Excerpt –

start

> Li gave a quick suggestion with blocking queues which I'm using now, though I 
> heard that approach is not suitable for production due to thread blocking.

I think it's a reasonable workaround if you have a relatively small
number of sources.

> 1) I'm assuming here that L(N) and R(N) just represent the batches needed to 
> materialize the Nth batch for Asof and should be followed by the sink?

I think so.  L(N) is the nth batch from the left source.  sink N
represents delivering the joined & materialized batch to the consumer
(for a normal sink node this means dropping the batch into a queue.
For a consuming_sink node this includes the work of the consumer
itself).

> 2) Is there supposed to be an I/O thread for L5, calling Source L5?

Yes, good catch.

> 3) On Pause/Resume, what (ideally) happens to the I/O thread attempting to 
> schedule a task on the source node? For example, after pausing in L4, what 
> happens to the thread handling L5? Can it switch tasks, e.g fulfill a batch 
> from some right hand table instead?

Yes.  If a source is paused then there will be no new I/O tasks for
that source.  Once existing I/O tasks wrap up those I/O threads will
instead focus on any unpaused sources.

>     In our blocking queues approach, I think the I/O thread calling 
> InputReceived on AsOf will be blocked, which means we can potentially 
> deadlock if the number of right hand tables being joined is greater than the 
> number of I/O threads available. Was just wondering if the scenario would be 
> avoided in the Event Loop implementation.

end

Instructions –
a - Write out again the part of the reply on blocking queues from "I think so." up to and including "into a queue.".
b - Decide whether each statement agrees with the reply on blocking queues, answering yes or no and quoting the words of the reply that settle it: (i) Blocking queues are called a reasonable workaround when there are relatively few sources. (ii) New I/O tasks are still created for a source after it is paused. (iii) For a normal sink node, delivering the batch means dropping it into a queue.
The lines after this have nothing to do with what you're asked to do.

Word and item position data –
start

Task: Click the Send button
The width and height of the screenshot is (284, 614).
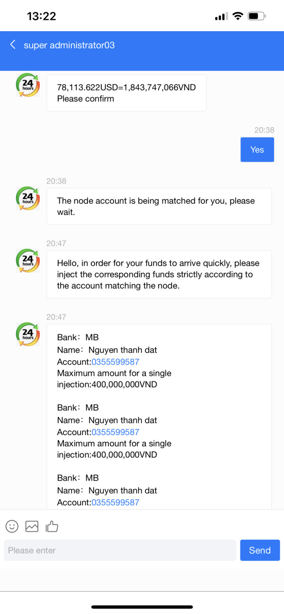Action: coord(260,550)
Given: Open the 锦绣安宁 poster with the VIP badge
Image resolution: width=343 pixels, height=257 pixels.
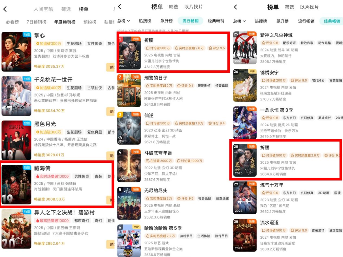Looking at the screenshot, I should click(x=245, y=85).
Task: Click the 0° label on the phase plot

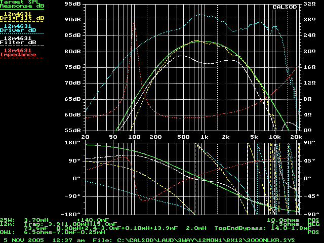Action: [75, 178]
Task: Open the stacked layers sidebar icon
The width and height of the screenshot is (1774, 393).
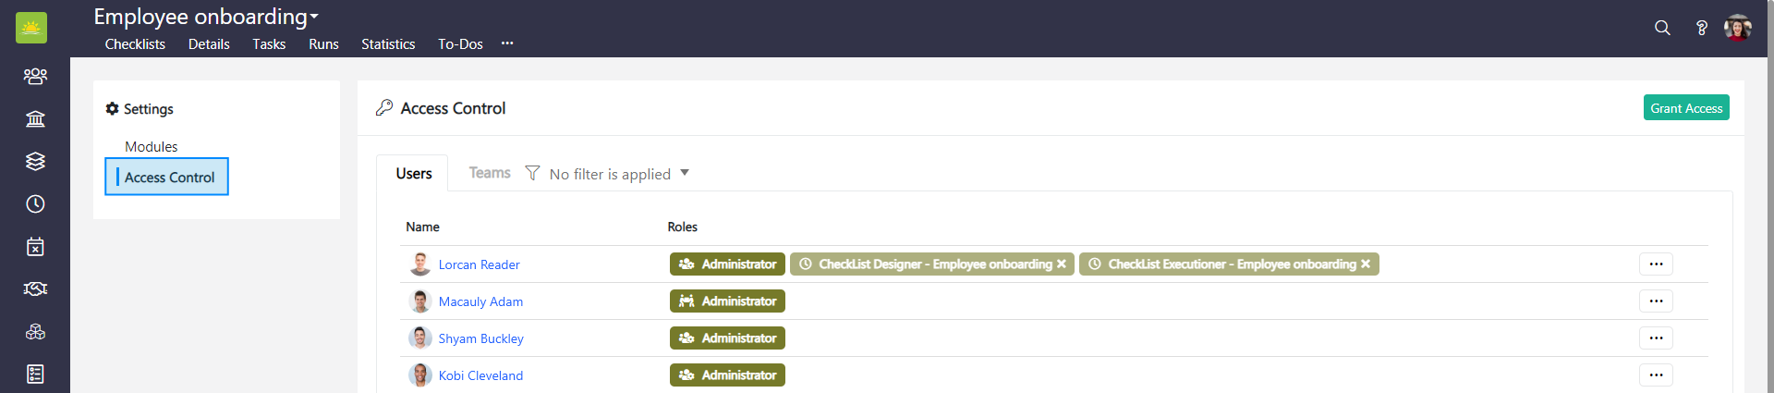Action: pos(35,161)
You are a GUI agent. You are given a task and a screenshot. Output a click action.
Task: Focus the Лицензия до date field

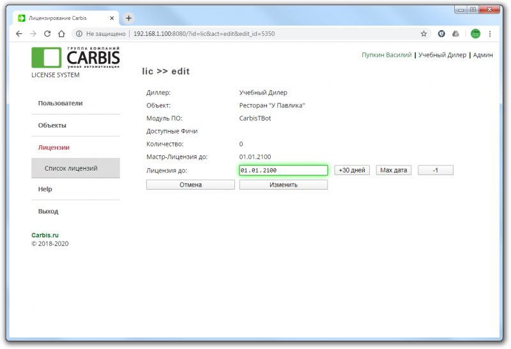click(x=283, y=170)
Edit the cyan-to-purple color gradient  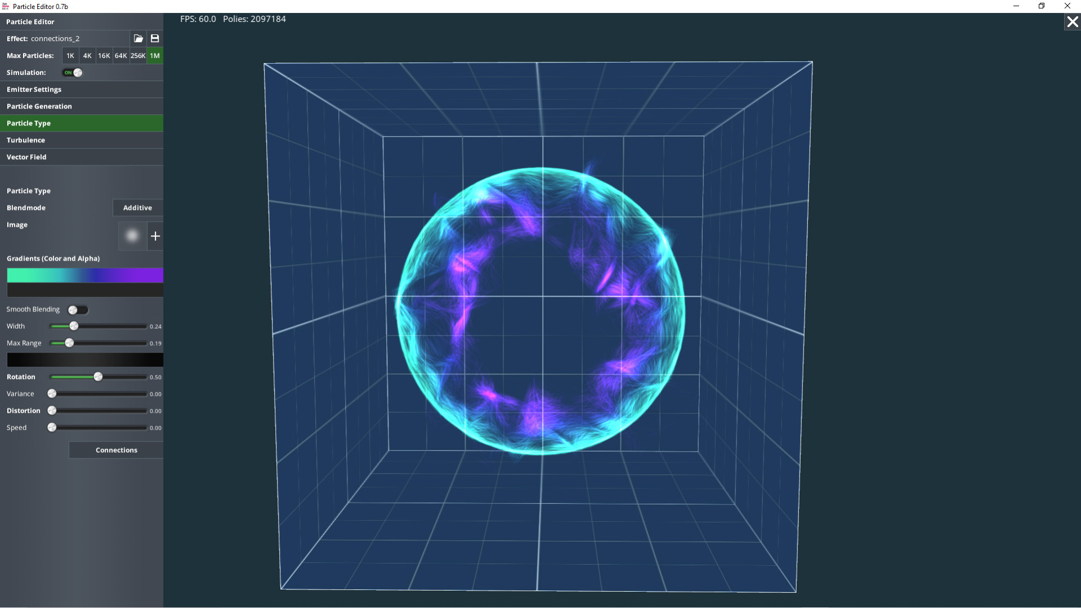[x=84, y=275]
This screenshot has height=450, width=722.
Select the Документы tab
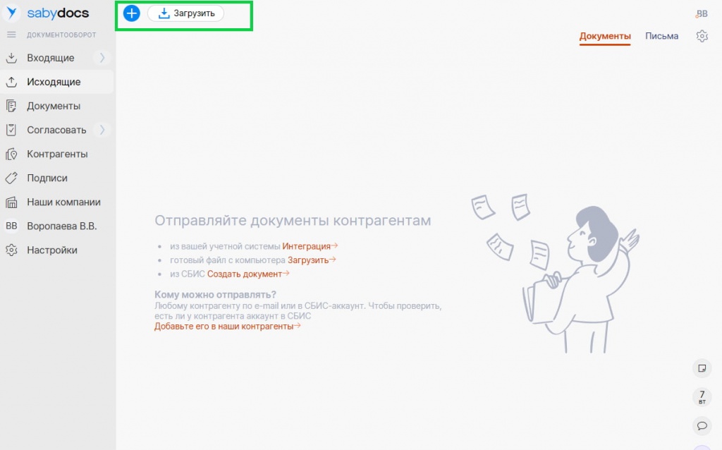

end

Complete answers –
a -
I think so.  L(N) is the nth batch from the left source.  sink N
represents delivering the joined & materialized batch to the consumer
(for a normal sink node this means dropping the batch into a queue.

b -
(i) Yes: "I think it's a reasonable workaround if you have a relatively small number of sources."
(ii) No: "If a source is paused then there will be no new I/O tasks for that source."
(iii) Yes: "for a normal sink node this means dropping the batch into a queue."